> Passage for review
Content starts
The law will ensure that people will not have their "long-term estate planning upended by the whim of a bank teller," said Deborah Tedford, an estate attorney with the Tedford Law Firm in Mystic who was involved in drafting the new POA forms.

With the law change, family members can now go to probate court to enforce POAs and be awarded attorney fees and other costs if a bank or another third party is not following the law, Knierim said. The probate courts have been granted new authority to compel financial institutions to accept POAs.

On the other hand, bank personnel can also ask the court to review the actions of a person who has a POA if they have concerns that the person who granted the POA is being exploited, Knierim said.

The law also provides safe harbors to financial institutions who accept POAs, Tedford said.

There is now a POA long form and a POA short form that have been put into the law, said Tedford and Suzanne Brown Walsh, a partner at Murtha Cullina who focuses on trusts and estates and also helped shape the statutory forms.

Connecticut adopted a model law promulgated by the Uniform Law Commission, but further tweaks were made this year because the 2015 law was enacted in a hurry by Connecticut legislators, Tedford and Walsh said. The 2015 law envisioned one long form, but the revisions have resulted in a short form and a long form, they said.

The short form can be used to grant a power of attorney for real estate transactions and is signed at the end, Tedford and Walsh said.

The long form allows the person doing estate planning to initial certain types of powers they want to grant on the POA to their agent, including things such as making gifts, changing beneficiary designations and creating and terminating trusts. There is a third option under the law for attorneys to draft their own forms, Tedford and Walsh said.

The new law also is important because Connecticut is joining 20 other states that have enacted the model law, Walsh said. This means that it should be easier for elderly people, who relocate to be closer to their caregivers in other states, to have their POAs recognized, she said.

Another big change in the law is the expansion of the authority of Connecticut's probate courts to deal with people who are abusing the POA they have been granted, Knierim said.

"Powers of attorney are a double-edged sword," Knierim said. "They are an excellent tool for planning for incapacity. On the other hand, they are a very powerful instrument that a person who wants to do mischief can exploit. In the probate courts, we see, unfortunately, instances where agents under powers of attorney have abused the trust" placed in them.
Content ends
> Dataset content
Content starts
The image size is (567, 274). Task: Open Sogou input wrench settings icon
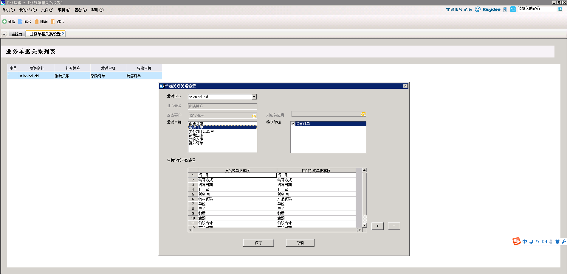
Content ends
Content starts
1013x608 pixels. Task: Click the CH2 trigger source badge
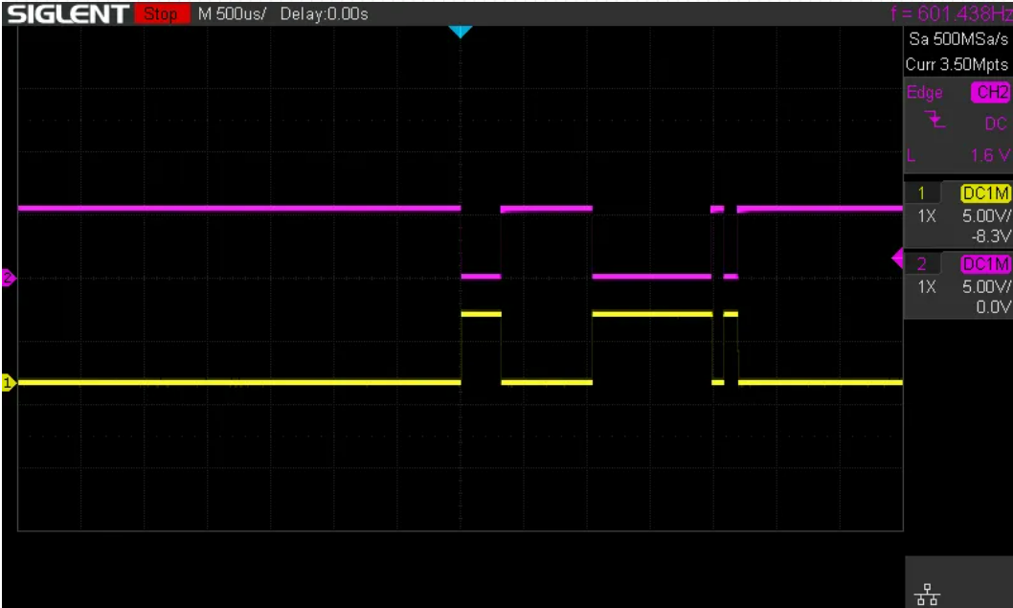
Content ends
Content starts
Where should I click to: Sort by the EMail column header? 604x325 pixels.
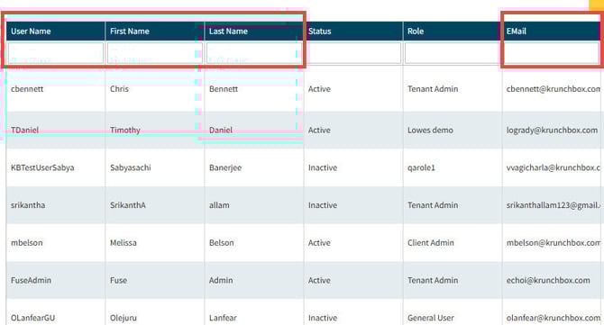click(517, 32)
Content ends
> What you need to do
In the article on Connecticut's power of attorney law, translate this sentence into Spanish: "The probate courts have been granted new authority to compel financial institutions to accept POAs."

> Expected answer
A los tribunales de sucesiones se les ha otorgado nueva autoridad para obligar a las instituciones financieras a aceptar los POA.